Task goal: What I need is an exact repeat of the lines from the one with "At what coordinates" through the end of the listing below. Leave out every picture.
The records section start
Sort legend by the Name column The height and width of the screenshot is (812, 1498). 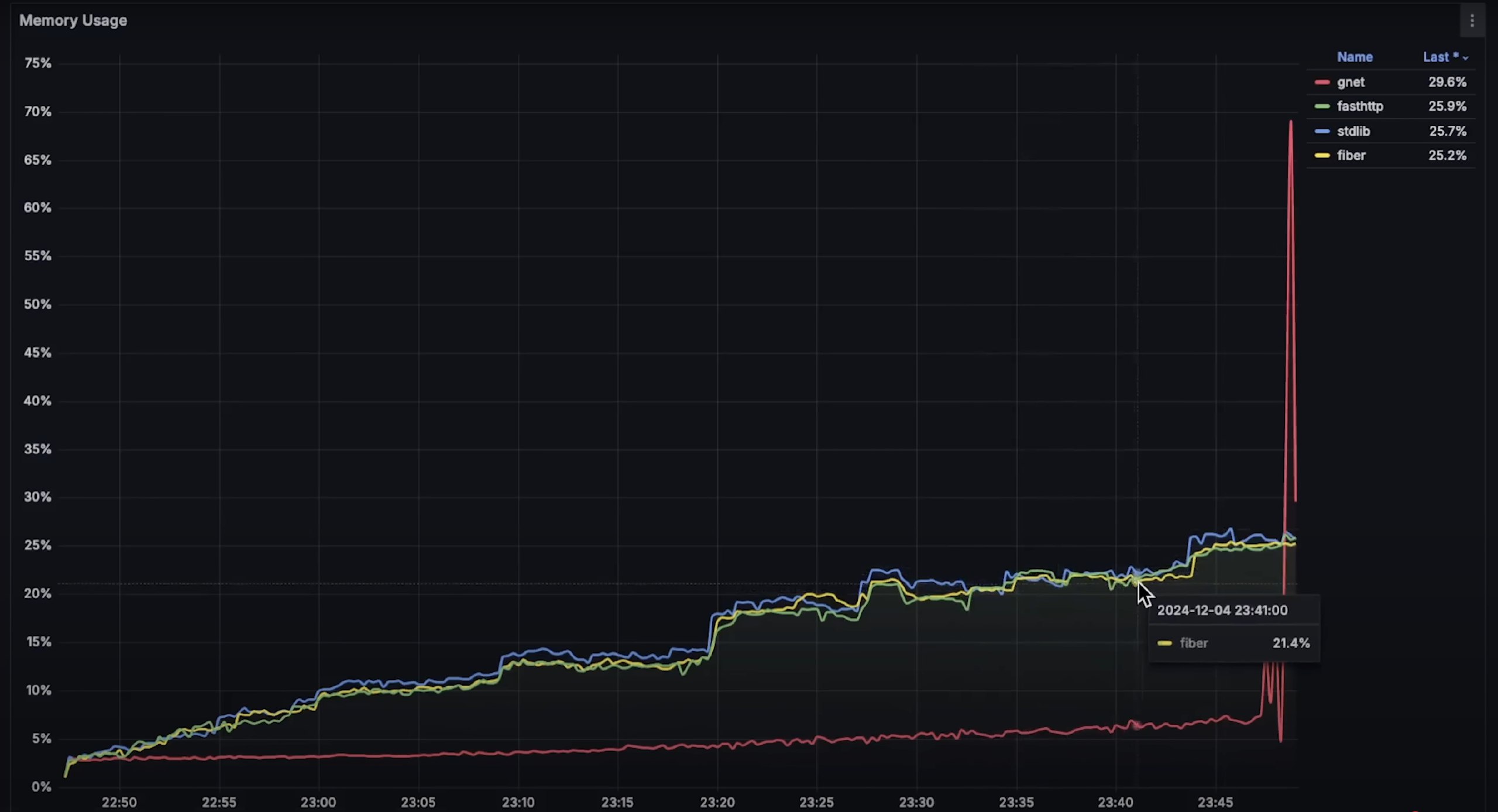coord(1355,57)
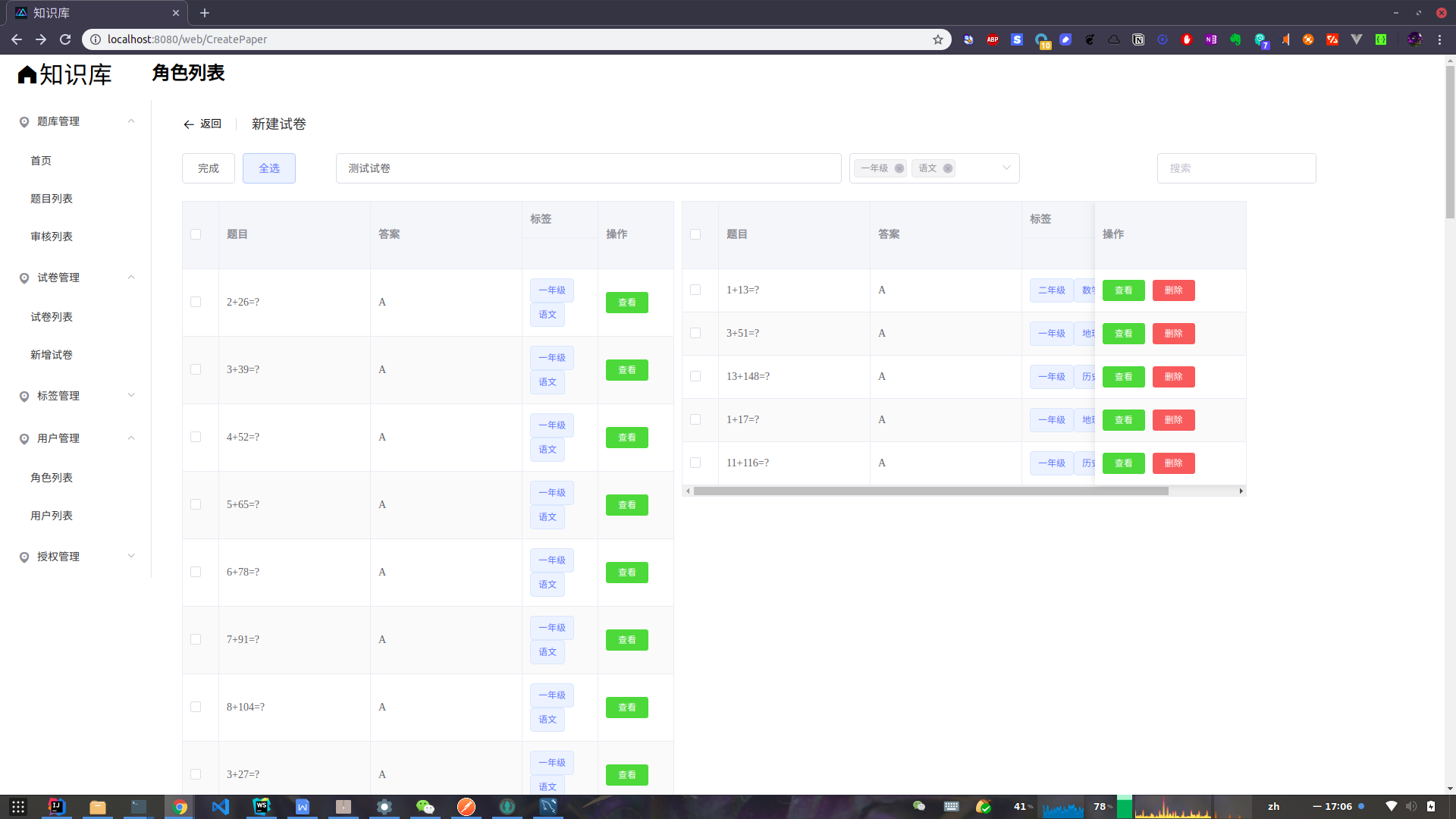1456x819 pixels.
Task: Click the horizontal scrollbar under right table
Action: [x=930, y=491]
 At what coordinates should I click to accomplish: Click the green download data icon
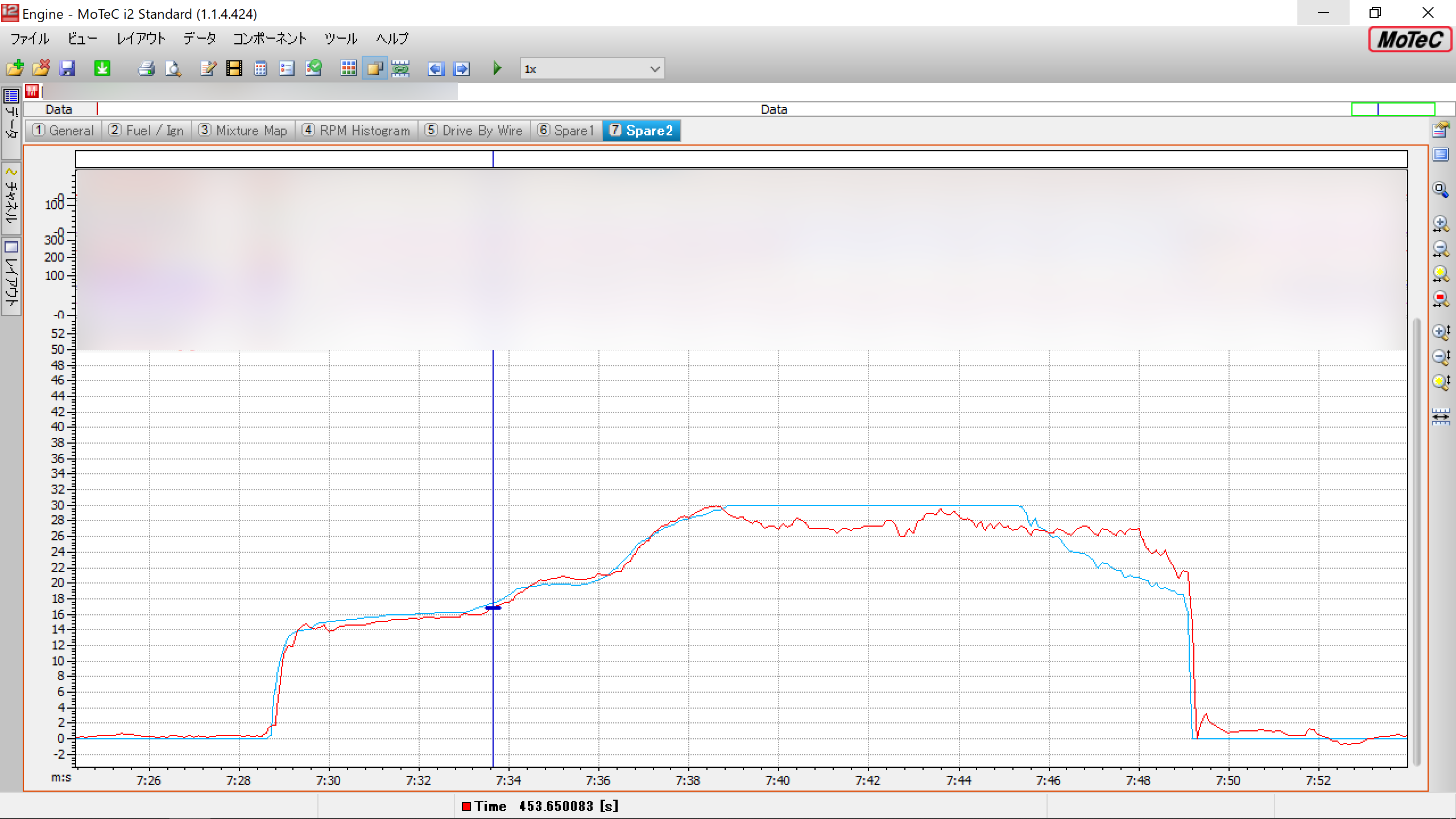click(102, 69)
The records section end
Answer below:
 At what coordinates should I click to accomplish: Click the green download data icon
click(102, 69)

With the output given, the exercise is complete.